Write down exactly the lines of the records below, beginning with the first and ending with the line that includes "サステナビリティ (694, 2520)".

------------

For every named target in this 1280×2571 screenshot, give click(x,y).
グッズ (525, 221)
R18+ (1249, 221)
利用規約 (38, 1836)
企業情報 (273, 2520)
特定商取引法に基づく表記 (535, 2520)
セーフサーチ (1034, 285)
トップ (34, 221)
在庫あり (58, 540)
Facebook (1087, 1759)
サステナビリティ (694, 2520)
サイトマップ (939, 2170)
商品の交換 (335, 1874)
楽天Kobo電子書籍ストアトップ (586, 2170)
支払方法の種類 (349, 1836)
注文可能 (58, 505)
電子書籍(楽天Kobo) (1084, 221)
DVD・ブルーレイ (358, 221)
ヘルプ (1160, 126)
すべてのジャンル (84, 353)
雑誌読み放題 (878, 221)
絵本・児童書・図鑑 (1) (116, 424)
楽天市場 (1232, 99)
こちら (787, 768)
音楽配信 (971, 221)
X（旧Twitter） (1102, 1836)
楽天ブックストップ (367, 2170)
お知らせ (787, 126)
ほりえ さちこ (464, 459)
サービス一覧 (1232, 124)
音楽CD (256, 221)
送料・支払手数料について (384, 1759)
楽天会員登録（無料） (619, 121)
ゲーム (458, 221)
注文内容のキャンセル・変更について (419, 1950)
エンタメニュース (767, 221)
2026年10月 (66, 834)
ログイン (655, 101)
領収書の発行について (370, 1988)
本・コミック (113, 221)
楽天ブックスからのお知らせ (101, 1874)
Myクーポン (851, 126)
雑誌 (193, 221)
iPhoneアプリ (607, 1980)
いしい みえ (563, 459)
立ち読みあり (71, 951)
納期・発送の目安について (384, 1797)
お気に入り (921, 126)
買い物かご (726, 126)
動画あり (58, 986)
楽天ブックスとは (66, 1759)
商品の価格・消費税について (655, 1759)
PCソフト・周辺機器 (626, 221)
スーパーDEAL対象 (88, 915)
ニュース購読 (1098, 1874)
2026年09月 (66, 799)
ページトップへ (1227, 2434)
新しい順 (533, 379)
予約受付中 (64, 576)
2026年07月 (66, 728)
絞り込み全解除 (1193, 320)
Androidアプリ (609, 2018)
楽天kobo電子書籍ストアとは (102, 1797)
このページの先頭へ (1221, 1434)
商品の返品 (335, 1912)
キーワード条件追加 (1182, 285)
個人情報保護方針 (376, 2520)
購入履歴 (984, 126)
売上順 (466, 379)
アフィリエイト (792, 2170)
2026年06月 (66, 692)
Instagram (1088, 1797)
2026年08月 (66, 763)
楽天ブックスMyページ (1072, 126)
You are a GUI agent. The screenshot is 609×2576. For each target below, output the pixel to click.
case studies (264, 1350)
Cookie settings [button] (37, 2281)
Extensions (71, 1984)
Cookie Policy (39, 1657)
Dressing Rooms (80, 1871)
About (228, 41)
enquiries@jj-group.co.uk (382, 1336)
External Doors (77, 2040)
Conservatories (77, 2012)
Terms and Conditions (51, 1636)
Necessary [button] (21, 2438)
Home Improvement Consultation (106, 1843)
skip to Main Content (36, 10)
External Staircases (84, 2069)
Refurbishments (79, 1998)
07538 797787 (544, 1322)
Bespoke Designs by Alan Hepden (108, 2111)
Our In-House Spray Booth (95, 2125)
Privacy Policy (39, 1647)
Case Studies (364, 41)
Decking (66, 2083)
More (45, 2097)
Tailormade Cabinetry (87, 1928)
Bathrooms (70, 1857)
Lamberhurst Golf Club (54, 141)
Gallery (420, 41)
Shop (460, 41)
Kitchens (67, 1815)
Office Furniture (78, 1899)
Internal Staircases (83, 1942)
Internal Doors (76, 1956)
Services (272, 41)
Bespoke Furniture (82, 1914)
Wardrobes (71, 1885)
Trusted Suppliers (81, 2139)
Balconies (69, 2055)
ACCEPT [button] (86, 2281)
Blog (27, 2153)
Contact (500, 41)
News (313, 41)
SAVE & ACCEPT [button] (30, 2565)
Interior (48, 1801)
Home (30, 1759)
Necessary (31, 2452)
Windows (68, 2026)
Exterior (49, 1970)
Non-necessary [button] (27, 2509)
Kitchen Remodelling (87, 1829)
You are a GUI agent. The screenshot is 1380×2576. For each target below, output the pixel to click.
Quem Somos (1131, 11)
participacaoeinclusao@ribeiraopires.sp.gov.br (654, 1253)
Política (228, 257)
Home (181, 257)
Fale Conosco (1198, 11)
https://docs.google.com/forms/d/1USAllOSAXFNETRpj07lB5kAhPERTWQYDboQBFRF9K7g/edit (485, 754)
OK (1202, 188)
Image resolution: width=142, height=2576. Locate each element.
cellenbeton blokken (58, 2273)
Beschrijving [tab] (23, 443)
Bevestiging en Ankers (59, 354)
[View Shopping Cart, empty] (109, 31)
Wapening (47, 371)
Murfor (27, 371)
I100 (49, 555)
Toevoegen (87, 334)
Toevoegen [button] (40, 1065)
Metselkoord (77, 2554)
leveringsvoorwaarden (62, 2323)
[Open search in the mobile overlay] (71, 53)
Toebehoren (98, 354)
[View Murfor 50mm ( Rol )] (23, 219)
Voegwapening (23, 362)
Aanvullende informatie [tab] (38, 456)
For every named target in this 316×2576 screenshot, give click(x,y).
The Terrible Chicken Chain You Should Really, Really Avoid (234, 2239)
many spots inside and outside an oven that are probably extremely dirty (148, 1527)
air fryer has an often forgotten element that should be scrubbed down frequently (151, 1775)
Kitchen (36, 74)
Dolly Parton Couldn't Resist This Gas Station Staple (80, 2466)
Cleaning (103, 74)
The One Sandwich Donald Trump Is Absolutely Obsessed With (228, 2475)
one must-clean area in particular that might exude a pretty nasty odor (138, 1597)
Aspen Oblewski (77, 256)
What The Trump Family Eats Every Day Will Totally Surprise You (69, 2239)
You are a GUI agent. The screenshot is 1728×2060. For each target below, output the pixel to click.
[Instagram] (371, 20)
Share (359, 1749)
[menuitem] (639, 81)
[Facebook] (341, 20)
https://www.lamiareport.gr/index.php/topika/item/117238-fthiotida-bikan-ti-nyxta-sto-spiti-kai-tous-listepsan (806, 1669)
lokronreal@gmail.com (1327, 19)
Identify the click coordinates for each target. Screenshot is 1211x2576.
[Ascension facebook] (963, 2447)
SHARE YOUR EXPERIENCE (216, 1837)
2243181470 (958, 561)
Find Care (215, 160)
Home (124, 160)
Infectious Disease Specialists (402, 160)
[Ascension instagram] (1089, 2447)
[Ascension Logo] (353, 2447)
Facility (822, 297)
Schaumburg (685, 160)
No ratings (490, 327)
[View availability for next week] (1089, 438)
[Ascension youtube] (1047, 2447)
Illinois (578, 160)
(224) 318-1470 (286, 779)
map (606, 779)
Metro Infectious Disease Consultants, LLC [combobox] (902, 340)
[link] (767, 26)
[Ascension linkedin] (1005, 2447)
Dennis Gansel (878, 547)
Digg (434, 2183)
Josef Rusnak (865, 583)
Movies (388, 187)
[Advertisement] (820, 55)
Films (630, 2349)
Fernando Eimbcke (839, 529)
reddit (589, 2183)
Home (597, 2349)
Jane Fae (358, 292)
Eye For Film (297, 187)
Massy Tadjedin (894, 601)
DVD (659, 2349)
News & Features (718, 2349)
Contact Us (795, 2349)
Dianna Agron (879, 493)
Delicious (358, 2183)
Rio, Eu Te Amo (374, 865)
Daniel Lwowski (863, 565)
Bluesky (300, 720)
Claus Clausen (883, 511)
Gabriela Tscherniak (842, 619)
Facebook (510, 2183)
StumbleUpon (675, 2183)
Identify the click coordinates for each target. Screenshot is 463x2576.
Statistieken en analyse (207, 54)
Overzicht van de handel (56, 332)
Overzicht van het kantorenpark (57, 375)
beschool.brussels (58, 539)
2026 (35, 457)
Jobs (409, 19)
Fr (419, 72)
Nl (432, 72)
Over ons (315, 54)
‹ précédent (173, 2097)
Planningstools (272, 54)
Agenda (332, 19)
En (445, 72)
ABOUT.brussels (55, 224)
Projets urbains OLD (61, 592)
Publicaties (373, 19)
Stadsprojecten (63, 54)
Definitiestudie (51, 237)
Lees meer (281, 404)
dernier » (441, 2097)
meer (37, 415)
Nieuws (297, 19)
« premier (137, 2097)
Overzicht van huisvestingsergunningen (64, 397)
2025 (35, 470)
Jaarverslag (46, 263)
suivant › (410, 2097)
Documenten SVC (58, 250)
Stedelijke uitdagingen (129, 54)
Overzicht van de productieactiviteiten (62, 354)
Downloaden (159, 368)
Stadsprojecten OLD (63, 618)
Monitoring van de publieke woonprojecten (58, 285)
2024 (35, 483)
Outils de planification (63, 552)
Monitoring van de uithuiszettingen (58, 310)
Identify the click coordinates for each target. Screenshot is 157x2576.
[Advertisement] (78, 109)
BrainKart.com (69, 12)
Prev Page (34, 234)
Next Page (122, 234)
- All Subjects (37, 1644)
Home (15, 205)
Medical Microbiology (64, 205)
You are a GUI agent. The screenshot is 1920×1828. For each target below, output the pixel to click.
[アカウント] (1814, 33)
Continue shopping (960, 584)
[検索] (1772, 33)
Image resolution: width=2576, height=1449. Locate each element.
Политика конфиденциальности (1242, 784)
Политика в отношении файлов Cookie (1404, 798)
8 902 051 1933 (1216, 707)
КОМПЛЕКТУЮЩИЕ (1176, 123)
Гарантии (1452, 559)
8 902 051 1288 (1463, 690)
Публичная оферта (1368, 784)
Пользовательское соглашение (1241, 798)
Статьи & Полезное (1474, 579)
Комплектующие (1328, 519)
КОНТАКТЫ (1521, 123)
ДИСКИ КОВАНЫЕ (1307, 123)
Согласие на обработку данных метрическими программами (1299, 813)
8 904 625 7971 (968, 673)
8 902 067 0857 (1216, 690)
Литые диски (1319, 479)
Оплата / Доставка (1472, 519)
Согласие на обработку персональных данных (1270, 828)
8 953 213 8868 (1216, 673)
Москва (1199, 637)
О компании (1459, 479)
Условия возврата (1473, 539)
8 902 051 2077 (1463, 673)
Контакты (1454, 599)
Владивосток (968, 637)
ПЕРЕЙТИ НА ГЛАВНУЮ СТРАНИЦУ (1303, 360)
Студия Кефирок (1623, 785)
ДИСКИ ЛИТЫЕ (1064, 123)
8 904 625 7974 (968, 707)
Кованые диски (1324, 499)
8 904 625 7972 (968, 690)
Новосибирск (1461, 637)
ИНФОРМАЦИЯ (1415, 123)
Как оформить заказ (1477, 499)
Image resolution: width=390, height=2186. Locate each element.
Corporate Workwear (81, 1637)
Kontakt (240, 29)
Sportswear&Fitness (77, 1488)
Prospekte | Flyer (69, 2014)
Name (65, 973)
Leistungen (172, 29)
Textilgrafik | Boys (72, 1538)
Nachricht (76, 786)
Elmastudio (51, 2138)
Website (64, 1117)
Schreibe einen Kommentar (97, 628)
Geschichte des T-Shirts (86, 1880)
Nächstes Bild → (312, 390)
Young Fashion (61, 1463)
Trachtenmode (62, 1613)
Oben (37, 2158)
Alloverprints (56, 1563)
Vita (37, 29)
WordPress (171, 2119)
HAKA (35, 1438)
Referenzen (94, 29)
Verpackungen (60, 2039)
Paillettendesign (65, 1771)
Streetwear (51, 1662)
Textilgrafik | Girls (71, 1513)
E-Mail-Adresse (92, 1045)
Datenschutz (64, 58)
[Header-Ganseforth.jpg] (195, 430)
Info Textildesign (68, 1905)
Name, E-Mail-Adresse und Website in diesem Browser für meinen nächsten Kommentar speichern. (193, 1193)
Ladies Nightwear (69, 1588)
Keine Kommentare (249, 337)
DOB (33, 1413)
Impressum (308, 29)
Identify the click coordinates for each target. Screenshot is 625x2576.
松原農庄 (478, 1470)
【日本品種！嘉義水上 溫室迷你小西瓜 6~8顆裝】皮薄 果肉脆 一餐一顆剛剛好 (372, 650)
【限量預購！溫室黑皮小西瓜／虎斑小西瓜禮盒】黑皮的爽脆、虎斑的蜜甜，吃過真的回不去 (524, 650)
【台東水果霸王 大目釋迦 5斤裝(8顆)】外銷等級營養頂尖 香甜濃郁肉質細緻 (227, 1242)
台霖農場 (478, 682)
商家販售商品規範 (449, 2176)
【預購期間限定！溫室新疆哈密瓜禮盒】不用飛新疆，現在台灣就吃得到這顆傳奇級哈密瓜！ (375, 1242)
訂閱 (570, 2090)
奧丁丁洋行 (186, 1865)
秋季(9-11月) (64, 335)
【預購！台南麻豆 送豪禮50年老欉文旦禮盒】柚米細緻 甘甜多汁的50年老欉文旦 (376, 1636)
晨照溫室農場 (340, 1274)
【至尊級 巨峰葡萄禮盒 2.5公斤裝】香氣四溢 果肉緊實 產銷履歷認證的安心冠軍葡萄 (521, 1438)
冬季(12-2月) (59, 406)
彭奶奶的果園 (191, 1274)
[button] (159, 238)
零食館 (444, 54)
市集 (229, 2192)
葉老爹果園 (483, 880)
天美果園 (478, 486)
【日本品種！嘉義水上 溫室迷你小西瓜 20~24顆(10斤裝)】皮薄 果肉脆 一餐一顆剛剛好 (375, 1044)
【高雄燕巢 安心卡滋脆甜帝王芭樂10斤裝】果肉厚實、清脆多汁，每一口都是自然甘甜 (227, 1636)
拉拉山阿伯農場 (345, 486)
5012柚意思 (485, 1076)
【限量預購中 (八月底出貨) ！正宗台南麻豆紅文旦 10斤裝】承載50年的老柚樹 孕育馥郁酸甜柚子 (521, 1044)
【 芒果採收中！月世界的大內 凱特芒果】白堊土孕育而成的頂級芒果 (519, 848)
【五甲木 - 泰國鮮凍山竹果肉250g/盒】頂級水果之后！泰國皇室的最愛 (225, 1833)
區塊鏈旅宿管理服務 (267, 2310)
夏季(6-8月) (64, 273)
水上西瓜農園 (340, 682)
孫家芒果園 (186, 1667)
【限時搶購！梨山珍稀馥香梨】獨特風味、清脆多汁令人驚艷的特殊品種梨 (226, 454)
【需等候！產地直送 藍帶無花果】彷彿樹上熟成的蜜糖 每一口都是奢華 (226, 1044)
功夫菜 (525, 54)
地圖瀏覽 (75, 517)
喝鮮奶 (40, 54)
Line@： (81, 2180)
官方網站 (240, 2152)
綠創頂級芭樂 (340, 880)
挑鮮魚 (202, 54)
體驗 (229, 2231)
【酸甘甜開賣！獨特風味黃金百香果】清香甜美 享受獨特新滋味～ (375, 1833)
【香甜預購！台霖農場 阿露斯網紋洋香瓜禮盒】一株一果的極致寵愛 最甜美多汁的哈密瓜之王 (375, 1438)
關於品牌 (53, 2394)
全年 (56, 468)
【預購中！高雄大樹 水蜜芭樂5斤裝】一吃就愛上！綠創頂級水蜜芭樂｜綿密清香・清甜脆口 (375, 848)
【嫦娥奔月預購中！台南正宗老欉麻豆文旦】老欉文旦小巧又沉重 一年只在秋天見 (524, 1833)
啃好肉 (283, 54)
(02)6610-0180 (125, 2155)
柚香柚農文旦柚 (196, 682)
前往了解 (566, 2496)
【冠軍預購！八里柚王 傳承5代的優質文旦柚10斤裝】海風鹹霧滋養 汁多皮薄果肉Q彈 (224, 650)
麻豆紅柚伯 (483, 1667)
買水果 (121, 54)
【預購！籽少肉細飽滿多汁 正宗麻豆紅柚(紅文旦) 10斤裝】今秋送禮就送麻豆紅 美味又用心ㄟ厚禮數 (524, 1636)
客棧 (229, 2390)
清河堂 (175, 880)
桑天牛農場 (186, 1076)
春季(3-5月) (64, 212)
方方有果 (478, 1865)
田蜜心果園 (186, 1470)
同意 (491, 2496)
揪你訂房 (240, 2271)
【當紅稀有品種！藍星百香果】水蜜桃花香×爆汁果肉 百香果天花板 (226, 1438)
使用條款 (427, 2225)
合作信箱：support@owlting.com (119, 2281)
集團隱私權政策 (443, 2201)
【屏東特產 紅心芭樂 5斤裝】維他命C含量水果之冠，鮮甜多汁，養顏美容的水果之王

------------

**WRITTEN RESPONSE:**
For every named target in this 1280×2571 screenshot, give click(x,y).
グッズ (525, 221)
R18+ (1249, 221)
利用規約 (38, 1836)
企業情報 (273, 2520)
特定商取引法に基づく表記 (535, 2520)
セーフサーチ (1034, 285)
トップ (34, 221)
在庫あり (58, 540)
Facebook (1087, 1759)
サステナビリティ (694, 2520)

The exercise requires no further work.